Exercise brief:
In the listing below, every line with the word "cell" needs to be copied.

Task data:

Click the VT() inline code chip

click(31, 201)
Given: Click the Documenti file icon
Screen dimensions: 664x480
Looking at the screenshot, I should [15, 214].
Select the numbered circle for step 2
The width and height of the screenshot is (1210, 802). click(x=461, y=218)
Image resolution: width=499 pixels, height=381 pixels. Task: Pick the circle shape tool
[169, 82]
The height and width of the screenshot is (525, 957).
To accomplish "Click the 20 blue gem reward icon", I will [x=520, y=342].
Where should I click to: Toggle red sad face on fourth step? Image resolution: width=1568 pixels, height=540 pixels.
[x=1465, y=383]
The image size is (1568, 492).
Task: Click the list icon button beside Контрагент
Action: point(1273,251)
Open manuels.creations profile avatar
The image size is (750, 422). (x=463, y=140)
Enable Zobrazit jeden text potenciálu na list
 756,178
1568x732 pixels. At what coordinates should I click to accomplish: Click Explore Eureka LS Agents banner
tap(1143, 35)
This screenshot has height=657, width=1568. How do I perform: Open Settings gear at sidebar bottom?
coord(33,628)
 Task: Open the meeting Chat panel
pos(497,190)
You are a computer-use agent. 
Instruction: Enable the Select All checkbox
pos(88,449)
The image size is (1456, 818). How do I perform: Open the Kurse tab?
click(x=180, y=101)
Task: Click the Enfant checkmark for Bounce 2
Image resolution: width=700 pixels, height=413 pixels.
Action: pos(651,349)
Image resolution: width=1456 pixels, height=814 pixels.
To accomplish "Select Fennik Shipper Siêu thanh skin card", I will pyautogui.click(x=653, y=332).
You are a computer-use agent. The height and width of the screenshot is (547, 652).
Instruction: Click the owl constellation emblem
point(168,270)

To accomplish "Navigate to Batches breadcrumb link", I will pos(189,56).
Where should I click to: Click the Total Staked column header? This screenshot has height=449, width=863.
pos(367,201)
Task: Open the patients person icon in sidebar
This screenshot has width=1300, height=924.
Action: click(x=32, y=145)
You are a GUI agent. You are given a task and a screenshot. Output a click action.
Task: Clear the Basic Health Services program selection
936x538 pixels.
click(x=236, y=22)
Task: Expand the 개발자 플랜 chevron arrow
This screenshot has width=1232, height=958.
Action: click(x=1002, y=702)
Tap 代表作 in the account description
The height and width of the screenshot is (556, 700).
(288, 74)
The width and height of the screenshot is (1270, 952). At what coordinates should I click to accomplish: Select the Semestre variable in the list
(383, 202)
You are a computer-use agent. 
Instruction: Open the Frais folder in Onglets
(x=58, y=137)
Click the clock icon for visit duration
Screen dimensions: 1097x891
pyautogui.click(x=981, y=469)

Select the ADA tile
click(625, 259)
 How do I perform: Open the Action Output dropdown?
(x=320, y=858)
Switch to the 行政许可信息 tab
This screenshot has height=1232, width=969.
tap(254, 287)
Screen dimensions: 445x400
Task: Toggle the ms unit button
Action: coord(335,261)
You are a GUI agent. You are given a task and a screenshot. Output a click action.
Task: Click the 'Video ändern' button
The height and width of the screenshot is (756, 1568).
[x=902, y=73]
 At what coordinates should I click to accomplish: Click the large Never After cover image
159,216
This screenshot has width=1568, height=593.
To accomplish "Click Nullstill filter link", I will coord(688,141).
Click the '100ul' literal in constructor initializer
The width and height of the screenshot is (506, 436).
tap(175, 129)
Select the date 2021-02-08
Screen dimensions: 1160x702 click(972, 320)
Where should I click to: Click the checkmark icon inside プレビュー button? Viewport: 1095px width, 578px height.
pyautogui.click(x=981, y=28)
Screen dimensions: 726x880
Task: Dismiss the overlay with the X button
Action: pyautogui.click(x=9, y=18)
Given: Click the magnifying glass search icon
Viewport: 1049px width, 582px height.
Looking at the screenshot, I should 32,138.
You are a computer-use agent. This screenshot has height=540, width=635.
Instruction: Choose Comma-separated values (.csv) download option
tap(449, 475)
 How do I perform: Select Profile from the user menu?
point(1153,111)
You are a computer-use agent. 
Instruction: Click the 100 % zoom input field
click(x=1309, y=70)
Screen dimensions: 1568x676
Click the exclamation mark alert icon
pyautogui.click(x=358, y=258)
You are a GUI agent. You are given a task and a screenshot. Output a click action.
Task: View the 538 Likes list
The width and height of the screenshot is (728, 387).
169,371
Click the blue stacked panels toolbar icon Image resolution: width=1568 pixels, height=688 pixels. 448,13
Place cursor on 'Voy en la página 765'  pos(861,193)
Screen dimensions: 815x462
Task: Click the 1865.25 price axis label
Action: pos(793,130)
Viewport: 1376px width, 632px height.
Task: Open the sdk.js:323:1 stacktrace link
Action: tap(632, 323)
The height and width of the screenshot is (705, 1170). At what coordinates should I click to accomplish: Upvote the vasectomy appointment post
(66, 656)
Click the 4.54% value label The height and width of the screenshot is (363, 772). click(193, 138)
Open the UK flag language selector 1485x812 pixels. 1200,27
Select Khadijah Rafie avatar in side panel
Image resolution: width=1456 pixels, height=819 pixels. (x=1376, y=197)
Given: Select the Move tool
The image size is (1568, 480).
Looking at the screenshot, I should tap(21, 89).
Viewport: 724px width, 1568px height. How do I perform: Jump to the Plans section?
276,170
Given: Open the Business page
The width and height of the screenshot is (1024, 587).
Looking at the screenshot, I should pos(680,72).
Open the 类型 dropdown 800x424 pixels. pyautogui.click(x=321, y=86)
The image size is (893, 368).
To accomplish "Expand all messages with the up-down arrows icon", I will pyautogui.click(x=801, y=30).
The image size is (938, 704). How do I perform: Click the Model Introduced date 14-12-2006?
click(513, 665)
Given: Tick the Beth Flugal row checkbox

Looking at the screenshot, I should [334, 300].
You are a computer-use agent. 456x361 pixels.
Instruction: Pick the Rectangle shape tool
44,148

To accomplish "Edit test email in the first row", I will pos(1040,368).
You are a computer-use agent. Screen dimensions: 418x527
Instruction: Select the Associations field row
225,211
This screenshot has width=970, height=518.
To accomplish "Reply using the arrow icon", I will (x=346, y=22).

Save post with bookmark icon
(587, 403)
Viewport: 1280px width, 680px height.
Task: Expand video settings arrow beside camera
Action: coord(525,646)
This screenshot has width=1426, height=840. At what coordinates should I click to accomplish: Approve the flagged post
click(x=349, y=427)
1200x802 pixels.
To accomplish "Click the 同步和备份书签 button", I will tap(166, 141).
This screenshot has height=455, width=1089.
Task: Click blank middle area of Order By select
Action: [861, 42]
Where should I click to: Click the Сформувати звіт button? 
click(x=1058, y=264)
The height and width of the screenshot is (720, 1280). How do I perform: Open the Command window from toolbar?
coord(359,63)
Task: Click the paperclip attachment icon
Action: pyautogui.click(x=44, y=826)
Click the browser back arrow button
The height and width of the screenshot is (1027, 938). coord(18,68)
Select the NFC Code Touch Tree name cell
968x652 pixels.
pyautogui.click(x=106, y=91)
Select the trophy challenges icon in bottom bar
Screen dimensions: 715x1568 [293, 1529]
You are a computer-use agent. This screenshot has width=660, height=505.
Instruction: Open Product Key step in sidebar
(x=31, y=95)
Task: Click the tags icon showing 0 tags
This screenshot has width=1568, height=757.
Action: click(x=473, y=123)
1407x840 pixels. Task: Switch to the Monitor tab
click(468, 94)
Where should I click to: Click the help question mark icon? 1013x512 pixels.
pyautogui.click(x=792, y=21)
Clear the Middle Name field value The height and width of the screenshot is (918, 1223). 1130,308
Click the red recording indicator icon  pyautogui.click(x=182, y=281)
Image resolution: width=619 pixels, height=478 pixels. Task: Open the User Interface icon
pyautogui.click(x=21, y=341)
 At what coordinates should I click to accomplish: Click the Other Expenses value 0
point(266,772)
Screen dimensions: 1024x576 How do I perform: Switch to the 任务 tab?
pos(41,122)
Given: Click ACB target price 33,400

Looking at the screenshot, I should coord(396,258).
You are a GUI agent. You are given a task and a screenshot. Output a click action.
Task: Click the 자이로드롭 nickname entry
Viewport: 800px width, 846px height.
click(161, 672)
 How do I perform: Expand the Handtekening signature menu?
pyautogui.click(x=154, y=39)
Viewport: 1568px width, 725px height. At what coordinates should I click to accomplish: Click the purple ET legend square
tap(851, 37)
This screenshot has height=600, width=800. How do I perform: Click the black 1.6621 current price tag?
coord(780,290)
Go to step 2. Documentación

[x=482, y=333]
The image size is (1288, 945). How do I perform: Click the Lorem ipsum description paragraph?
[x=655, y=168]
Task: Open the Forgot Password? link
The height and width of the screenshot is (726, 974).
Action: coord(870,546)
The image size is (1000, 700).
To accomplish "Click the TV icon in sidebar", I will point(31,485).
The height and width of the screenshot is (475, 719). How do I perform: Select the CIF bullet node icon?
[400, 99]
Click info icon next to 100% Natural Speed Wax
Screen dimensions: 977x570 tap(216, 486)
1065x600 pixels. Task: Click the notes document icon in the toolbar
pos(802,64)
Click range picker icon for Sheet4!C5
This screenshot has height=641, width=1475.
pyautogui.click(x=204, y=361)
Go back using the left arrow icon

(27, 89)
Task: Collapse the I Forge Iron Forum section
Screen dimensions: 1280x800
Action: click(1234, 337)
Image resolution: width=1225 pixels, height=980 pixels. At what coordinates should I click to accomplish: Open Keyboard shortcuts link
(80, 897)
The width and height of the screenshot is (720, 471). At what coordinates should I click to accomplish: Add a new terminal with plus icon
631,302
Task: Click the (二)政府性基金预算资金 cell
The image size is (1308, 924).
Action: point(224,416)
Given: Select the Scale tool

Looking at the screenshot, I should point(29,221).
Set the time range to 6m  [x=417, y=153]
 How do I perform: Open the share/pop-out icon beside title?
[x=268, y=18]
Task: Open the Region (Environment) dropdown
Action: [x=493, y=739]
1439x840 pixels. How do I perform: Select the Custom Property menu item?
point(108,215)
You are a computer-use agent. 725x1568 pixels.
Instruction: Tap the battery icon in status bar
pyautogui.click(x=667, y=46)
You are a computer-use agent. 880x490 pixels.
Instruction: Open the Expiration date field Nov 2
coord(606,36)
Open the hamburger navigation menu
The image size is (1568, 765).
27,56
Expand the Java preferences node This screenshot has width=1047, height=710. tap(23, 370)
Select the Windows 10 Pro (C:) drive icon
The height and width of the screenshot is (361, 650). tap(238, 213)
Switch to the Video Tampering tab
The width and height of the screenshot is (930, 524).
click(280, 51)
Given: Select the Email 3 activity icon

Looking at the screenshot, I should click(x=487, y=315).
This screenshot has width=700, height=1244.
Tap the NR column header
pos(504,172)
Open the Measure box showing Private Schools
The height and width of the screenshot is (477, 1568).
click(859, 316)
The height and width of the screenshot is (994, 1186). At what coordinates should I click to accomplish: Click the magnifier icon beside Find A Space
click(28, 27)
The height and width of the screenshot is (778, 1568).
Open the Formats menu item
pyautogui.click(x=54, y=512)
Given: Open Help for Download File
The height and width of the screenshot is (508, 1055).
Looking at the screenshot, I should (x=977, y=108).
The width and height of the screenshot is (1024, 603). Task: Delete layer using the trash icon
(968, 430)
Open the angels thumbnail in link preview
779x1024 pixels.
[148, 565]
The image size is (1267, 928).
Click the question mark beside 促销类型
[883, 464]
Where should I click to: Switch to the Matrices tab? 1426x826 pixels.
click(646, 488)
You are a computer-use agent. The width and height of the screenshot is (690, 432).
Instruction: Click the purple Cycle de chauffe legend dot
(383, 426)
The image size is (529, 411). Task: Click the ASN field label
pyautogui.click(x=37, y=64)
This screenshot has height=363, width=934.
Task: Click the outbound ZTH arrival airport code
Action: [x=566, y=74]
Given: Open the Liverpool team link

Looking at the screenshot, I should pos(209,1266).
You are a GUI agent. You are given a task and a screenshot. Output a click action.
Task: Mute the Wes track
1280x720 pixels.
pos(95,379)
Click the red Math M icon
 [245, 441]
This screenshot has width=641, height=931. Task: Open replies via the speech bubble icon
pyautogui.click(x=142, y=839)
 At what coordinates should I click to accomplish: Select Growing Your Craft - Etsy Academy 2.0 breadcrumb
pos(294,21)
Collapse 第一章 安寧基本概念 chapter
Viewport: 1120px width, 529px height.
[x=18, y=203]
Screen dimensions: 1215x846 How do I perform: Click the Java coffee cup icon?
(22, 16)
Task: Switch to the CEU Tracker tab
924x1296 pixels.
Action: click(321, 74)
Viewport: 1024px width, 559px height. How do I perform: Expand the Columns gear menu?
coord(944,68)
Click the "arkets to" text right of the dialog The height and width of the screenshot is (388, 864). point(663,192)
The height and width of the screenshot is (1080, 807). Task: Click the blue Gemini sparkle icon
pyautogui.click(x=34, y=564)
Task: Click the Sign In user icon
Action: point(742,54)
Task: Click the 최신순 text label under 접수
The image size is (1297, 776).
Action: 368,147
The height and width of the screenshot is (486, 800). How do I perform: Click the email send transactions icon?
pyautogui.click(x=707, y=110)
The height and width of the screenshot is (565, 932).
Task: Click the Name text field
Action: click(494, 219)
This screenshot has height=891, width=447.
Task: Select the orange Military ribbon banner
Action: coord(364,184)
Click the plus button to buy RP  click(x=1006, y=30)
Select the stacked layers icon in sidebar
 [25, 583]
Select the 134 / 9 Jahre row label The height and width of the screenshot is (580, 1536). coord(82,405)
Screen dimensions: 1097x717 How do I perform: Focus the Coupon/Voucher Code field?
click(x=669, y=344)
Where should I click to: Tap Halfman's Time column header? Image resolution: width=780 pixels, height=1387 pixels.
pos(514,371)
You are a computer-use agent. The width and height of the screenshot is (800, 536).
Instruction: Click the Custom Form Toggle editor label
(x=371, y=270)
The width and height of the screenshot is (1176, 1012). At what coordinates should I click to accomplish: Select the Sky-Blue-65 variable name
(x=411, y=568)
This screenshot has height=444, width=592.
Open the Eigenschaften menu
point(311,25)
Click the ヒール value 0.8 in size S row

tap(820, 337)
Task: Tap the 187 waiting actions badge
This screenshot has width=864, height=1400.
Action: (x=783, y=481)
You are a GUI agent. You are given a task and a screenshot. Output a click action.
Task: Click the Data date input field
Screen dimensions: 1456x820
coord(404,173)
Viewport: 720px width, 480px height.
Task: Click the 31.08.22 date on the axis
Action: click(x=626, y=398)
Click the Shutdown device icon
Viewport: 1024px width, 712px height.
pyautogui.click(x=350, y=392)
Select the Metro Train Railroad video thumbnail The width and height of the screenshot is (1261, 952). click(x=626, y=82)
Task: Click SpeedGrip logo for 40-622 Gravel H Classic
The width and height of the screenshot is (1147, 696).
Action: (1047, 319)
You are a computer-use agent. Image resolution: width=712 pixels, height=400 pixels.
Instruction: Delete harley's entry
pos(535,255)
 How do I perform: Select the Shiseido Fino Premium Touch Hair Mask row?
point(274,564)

Task output:
Select the NFC Code Touch Tree name cell
Task: Click the (二)政府性基金预算资金 cell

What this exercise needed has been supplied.